Overall charges down, but some claims are up

For the second year in a row, the EEOC’s data reflects a decrease in the overall number of charges of discrimination filed.   The statistics show that 72,675 charges of discrimination were filed in FY 2019 (from October 1, 2018 through September 30, 2019), which is a 4.9% drop from FY 2018. But that decline does not tell the whole story.

Retaliation charges remain the most common type of claim brought by individuals as FY 2019 saw 39,110 charges filed under all types of employment statutes. This accounts for almost 54% percent of all charges filed.

            What’s the takeaway from this data?   

Employee charges and complaints are going to happen, but employers have to help managers navigate the difficult aftermath of those complaints that can lead to retaliation claims.  What should employers do?  Have a policy that specifically states that retaliation will not be tolerated, carefully review adverse actions to ensure a legitimate non-retaliatory reason exists for the decision, and follow up with a complaining employee to catch any potential retaliation concerns.

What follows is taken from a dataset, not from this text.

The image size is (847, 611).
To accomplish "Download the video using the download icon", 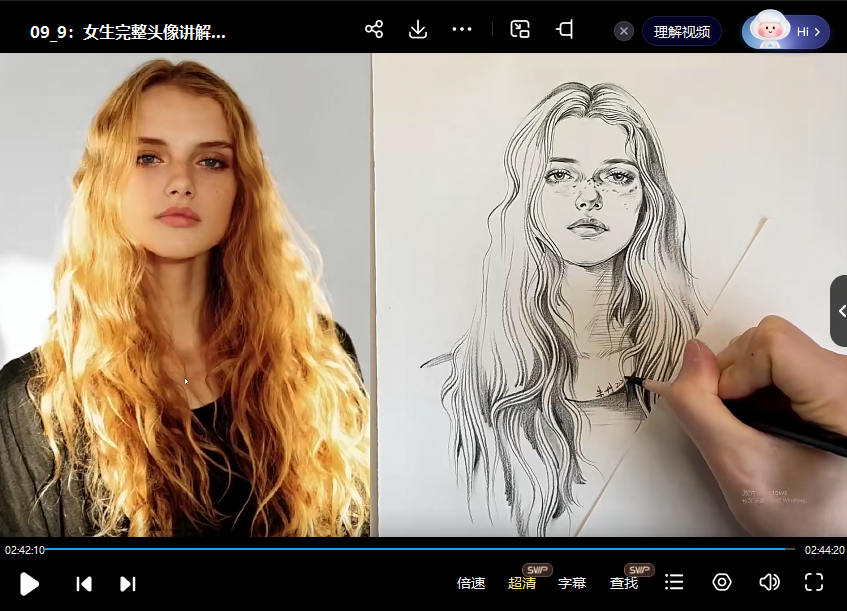I will pos(418,29).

Sex discrimination claims up; sexual harassment settlements up

Sex discrimination claims rose in FY 2019 from 24,655 to 25,532. Interestingly, following a record setting year in 2018, sexual harassment charges dropped slightly from 7,609 in 2018 to 7,514 in 2019.  The FY 2019 level is still the second-highest number of sexual harassment charges in the past seven years.

What’s notable in the data, however, is that the record setting number of harassment charges in FY2018 is reflected in the dollar amount for harassment settlements reported in FY 2019. The EEOC collected a whooping $68.2 million to resolve sexual harassment violations in FY 2019. This exceeds the previous all-time record by over $10 million.

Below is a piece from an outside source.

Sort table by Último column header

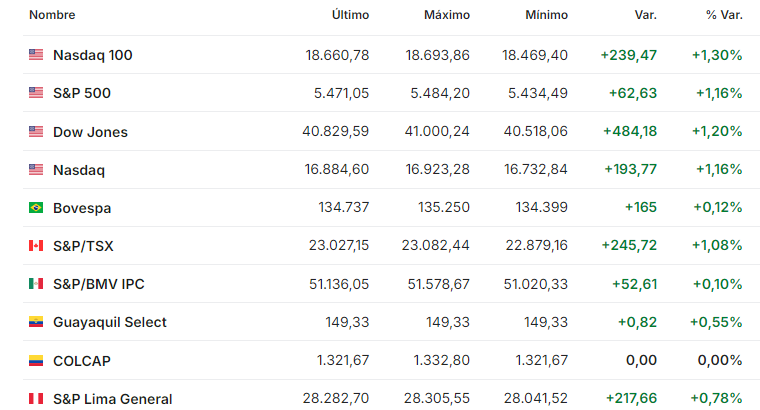[350, 15]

            What’s the take away here?

The EEOC’s continued focus on sexual harassment is paying off for complaining parties in EEOC settlements and – separately, civil lawsuits.  Even with a slight dip in charges, employers must continue to train employees and re-enforce expectations for appropriate, respectful workplaces.

Disability discrimination claims remain strong

Another data point that cannot be ignored is the continuing increase in disability discrimination claims.  It won’t be a surprise to employers that in FY 2019 disability discrimination claims represented 1/3 of all EEOC charges filed.

            What does this data tell employers?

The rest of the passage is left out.